Duncan Williams
- Born: 17 April 1986 (age 40) Douglas, Cork, Ireland
- Height: 1.75 m (5 ft 9 in)
- Weight: 80 kg (13 st; 180 lb)
- School: Christian Brothers College

Rugby union career
- Position: Scrum-half

Amateur team(s)
- Years: Team / Apps / (Points)
- 20??–present: Cork Constitution

Senior career
- Years: Team / Apps / (Points)
- 2009–2019: Munster / 163 / (35)
- Correct as of 23 March 2019

= Duncan Williams (rugby union) =

Irish rugby union player (born 1986)

Duncan Williams (born 17 April 1986) is an Irish rugby union player. He plays as a scrum-half and represents Cork Constitution in the All-Ireland League.

==Munster==
Williams made his Munster debut against Connacht in December 2009. He made his Heineken Cup debut against London Irish in October 2010. Williams also started against Australia in Munster's historic 15–6 victory over them in November 2010. He scored his first try for Munster in their 35–12 win against Scarlets in September 2011. He signed a two-year contract extension with Munster in March 2012.

He started for Munster A in their 31–12 2011–12 British and Irish Cup Final win against Cross Keys on 27 April 2012. On 28 February 2014, it was announced that Williams had signed a new one-year contract with Munster, which would see him remain in the province until at least June 2015. He signed a two-year contract extension in February 2015. On 2 January 2016, Williams earned his 100th cap for Munster when he came off the bench against Ulster. On 24 January 2017, it was announced that Williams had signed a contract extension which would see him remain with Munster until June 2019.

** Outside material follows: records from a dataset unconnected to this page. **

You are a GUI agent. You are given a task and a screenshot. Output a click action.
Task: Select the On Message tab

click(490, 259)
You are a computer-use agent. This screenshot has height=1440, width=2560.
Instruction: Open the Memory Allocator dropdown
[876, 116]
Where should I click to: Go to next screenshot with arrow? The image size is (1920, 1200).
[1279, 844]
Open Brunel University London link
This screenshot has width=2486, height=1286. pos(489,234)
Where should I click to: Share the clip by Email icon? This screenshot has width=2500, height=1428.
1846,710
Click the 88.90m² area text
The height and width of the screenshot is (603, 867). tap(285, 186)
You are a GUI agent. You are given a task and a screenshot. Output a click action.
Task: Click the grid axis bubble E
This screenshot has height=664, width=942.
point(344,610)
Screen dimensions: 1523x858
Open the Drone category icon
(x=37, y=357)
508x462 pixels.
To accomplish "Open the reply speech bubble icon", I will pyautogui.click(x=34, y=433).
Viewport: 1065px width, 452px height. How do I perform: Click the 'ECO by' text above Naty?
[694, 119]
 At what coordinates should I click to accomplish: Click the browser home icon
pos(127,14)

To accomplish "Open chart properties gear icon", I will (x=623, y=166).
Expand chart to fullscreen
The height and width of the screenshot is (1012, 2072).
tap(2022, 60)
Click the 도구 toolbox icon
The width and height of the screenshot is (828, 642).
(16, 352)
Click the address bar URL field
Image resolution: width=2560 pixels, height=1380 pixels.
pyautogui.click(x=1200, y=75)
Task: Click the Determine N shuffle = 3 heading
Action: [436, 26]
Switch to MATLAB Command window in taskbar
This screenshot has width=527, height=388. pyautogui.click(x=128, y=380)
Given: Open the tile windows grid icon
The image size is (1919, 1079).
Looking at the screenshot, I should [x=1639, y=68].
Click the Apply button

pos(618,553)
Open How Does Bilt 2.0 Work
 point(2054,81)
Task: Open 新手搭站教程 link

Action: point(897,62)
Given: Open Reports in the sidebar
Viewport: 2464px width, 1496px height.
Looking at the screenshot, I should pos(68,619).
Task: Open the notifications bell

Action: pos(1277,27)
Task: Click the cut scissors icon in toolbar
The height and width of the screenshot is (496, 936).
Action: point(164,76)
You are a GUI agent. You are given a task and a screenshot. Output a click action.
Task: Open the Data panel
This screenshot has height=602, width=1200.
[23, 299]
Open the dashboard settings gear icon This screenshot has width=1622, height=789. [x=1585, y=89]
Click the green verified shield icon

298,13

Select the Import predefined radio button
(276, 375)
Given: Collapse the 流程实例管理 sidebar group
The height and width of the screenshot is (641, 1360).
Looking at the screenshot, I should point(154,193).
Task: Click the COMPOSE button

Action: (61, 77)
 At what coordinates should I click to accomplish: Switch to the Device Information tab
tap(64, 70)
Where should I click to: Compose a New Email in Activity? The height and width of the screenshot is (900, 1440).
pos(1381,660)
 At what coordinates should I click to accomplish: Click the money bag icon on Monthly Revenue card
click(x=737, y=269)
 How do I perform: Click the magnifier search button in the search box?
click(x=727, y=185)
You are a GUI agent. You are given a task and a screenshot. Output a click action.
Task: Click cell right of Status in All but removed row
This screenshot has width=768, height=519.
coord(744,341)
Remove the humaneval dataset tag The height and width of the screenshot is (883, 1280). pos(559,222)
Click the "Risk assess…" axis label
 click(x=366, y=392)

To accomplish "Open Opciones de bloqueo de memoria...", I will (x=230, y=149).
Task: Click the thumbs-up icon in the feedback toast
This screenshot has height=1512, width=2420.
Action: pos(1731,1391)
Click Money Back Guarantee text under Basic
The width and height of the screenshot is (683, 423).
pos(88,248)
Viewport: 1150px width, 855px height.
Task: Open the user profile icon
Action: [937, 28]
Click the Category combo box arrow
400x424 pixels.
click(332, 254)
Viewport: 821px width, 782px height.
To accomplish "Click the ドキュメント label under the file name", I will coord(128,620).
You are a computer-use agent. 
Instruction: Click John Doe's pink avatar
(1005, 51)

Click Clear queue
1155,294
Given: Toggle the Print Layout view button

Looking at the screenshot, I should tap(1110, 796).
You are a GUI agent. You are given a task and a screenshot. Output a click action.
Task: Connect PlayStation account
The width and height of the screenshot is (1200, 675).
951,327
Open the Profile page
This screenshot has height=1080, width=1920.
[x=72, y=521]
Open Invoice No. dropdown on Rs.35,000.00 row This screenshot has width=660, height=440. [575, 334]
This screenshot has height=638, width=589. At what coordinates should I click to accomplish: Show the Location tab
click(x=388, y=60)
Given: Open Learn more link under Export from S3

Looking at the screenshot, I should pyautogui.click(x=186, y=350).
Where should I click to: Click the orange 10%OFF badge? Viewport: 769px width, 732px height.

On 1 April 2017, Williams was a late replacement for the injured Conor Murray in Munster's line-up for the 2016–17 European Rugby Champions Cup quarter-final against Toulouse. Munster went on to win the game 41–16 and progress to the semi-finals. Williams earned his 150th cap for Munster on 10 February 2018, doing so when he started in the provinces' 33–5 win against Zebre in the 2017–18 Pro14. Facial injuries suffered during training initially ruled Williams out for the remainder of the 2017–18 season, as surgery was required, but he made a faster-than-expected recovery and returned to full training late in April. Williams was released by Munster at the end of the 2018–19 season.

After his release by Munster, Williams continued playing rugby at an amateur level for Cork Constitution. He had decided to retire from playing rugby after Con's All-Ireland League Division 1A final against Clontarf in May 2019, but after Con won the final 28–13 to secure their second AIL title in three years, Williams extended his playing career into the 2019–20 season, and he started in the 24–17 win against Young Munster in the final of the Munster Senior Cup in December 2019, a victory that secured a 30th title for the Cork side.